**Brief**
Could you repeat every line of the items below word for word, leaving out the pictures?

**Data items**
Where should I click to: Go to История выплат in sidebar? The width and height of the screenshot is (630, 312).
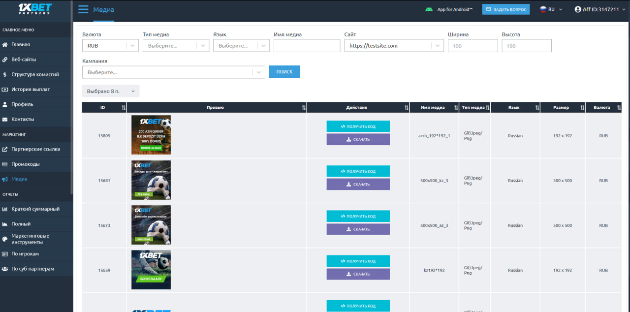(31, 90)
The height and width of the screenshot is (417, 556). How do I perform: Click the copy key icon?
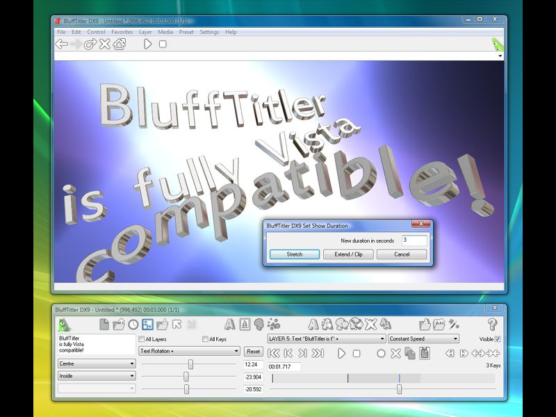(410, 353)

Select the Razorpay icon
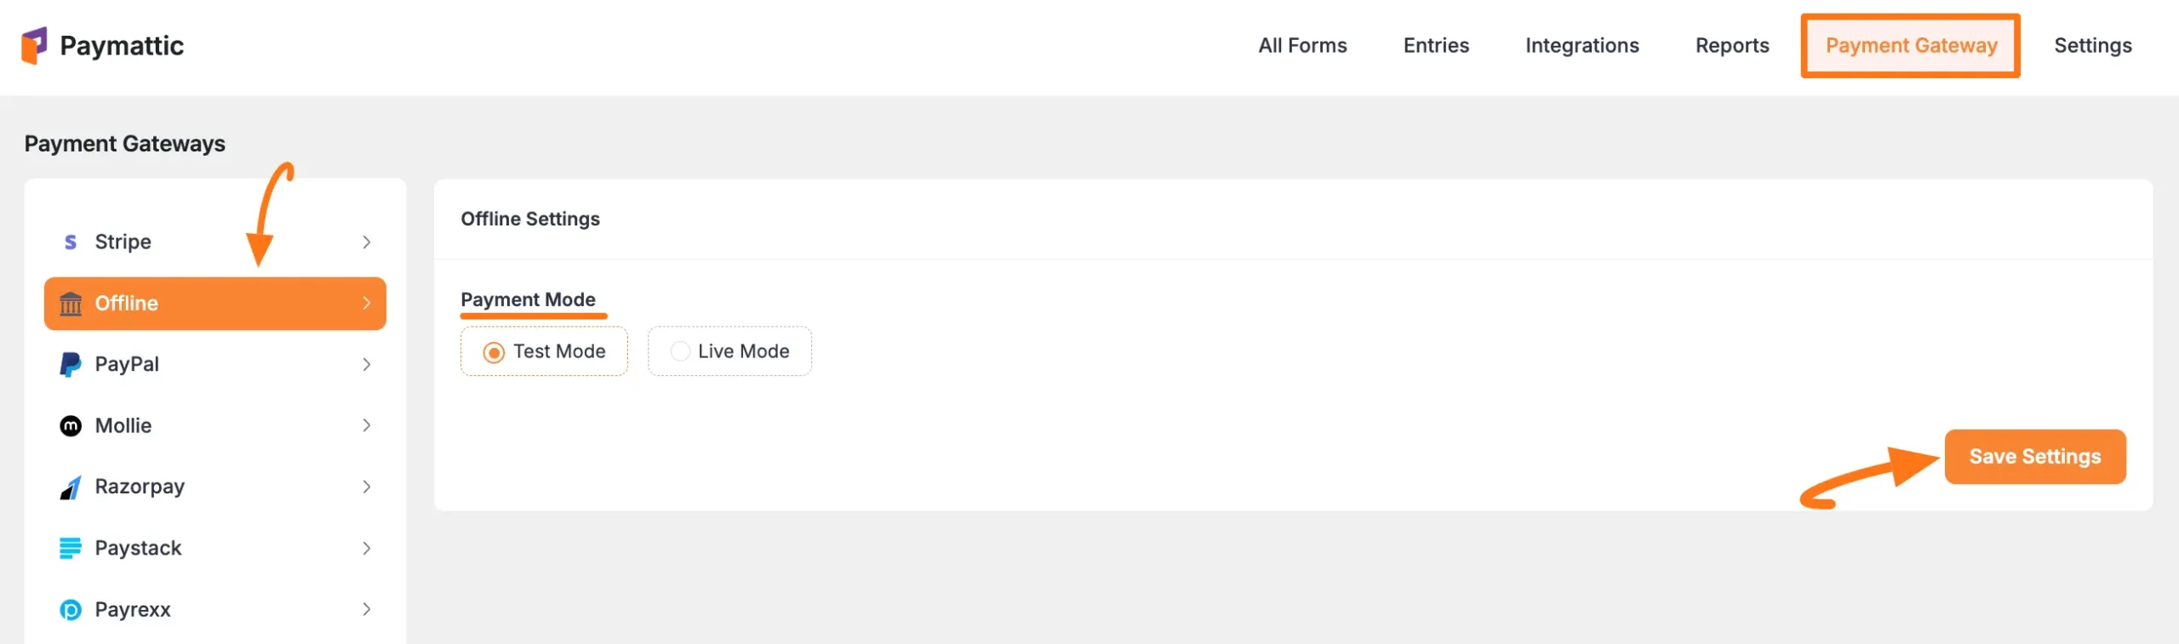71,486
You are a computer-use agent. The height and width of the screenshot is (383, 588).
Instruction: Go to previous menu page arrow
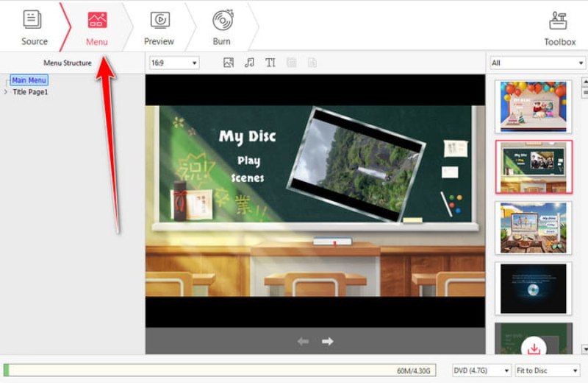pyautogui.click(x=303, y=341)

**Solution to this task**
Where should I click to: Go to История выплат in sidebar? The width and height of the screenshot is (630, 312).
(31, 90)
The height and width of the screenshot is (417, 556). How do I perform: Click the copy key icon?
(410, 353)

Select the Razorpay icon
71,486
You are a computer-use agent. The height and width of the screenshot is (383, 588).
Instruction: Go to previous menu page arrow
pyautogui.click(x=303, y=341)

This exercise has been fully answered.